If you have your heart set on a particular variety of tree, take the time to study up on its growing requirements. Does it need full sun to flower profusely or can it handle some shade and still produce lots of flowers?
How much water does it need? Many people like paper bark birch or aspen and do not realize that both take a lot of water to do well. In nature, they are found along stream banks where their roots can access extra moisture. When they are planted in our gardens, or more specifically in the middle of the lawn, they often don’t get enough water. “People set their sprinklers to water their lawns but that usually doesn’t get enough water down to the tree roots,” says Kohlhauff. Instead Kohlhauff recommends setting trees on their own system and then running the system so that water gets deep into the soil where the tree roots are. This might mean running them for a couple of hours once a week. If you don’t have a separate system, then lay a hose under the trees and let it run for several hours before moving it to another spot.

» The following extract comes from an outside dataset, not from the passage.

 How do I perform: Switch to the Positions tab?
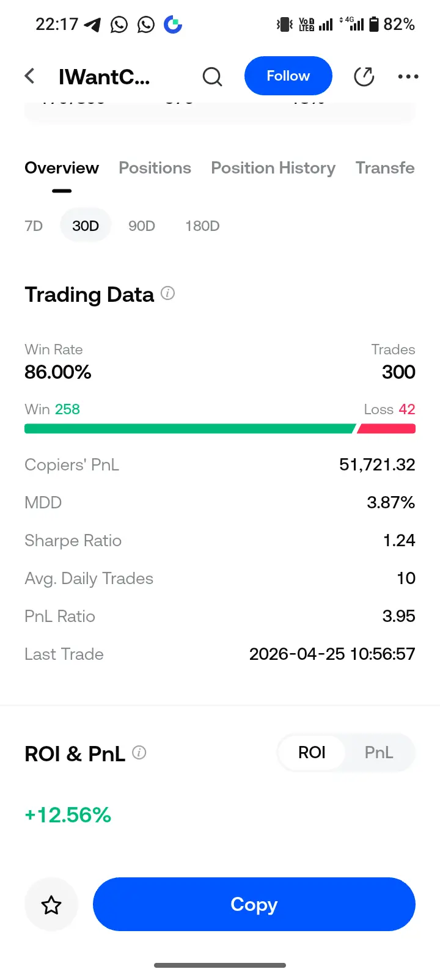(155, 168)
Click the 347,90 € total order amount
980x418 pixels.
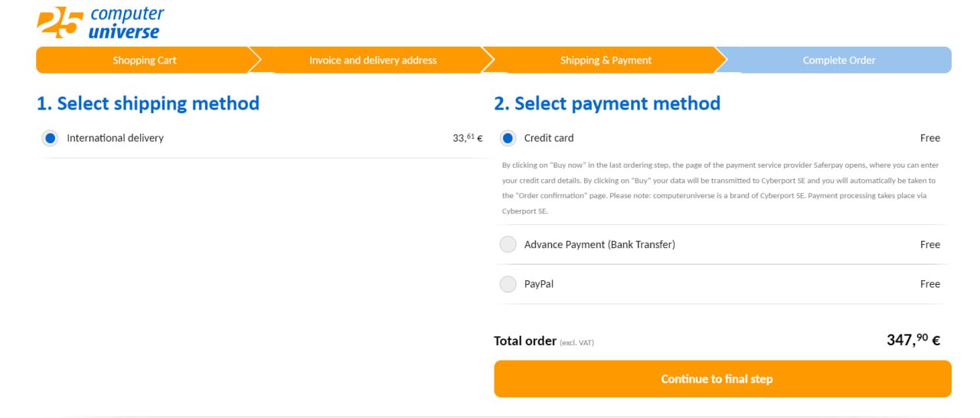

Planting a new tree the right way can add years to its life span. Most ornamental trees are sold in pots or wrapped in burlap. When you get your tree home, keep it well-watered until it’s put into the ground.

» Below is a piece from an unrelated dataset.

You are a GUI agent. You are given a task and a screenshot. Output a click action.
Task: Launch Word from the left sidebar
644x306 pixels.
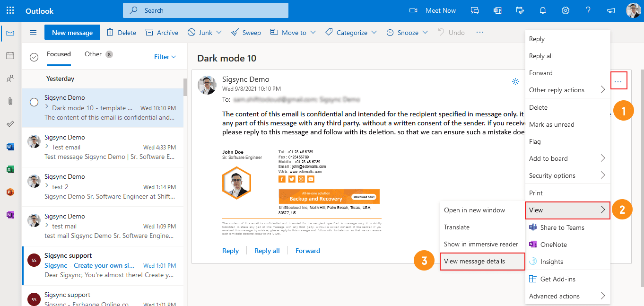pyautogui.click(x=10, y=147)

When you are ready to plant it, dig a dish-shaped hole just a little deeper than the root ball and two to three times its width. If the tree is in a pot, gently remove the tree and set it in the hole. If the tree is wrapped in burlap, set the tree in the hole and gently remove the burlap and any string wrapped around the trunk. Now gently dig into the top of the rootball to find the point where the trunk flares out into the roots.

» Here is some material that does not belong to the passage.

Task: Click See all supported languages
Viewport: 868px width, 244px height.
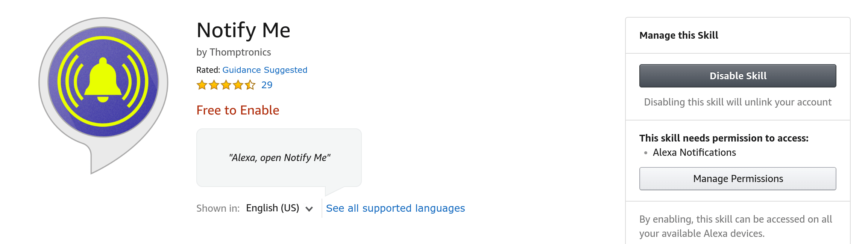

“Most trees are planted too deep in their pots at the wholesale nursery because they are easier to handle that way,” Kohlhauff said.
Backfill the hole with the soil you dug out so that the soil level is at the root flare point. Don’t add compost or other amendments as they are actually detrimental to the tree. Water the tree well to settle the soil.
During its first year, water it frequently, especially during the hottest part of the summer.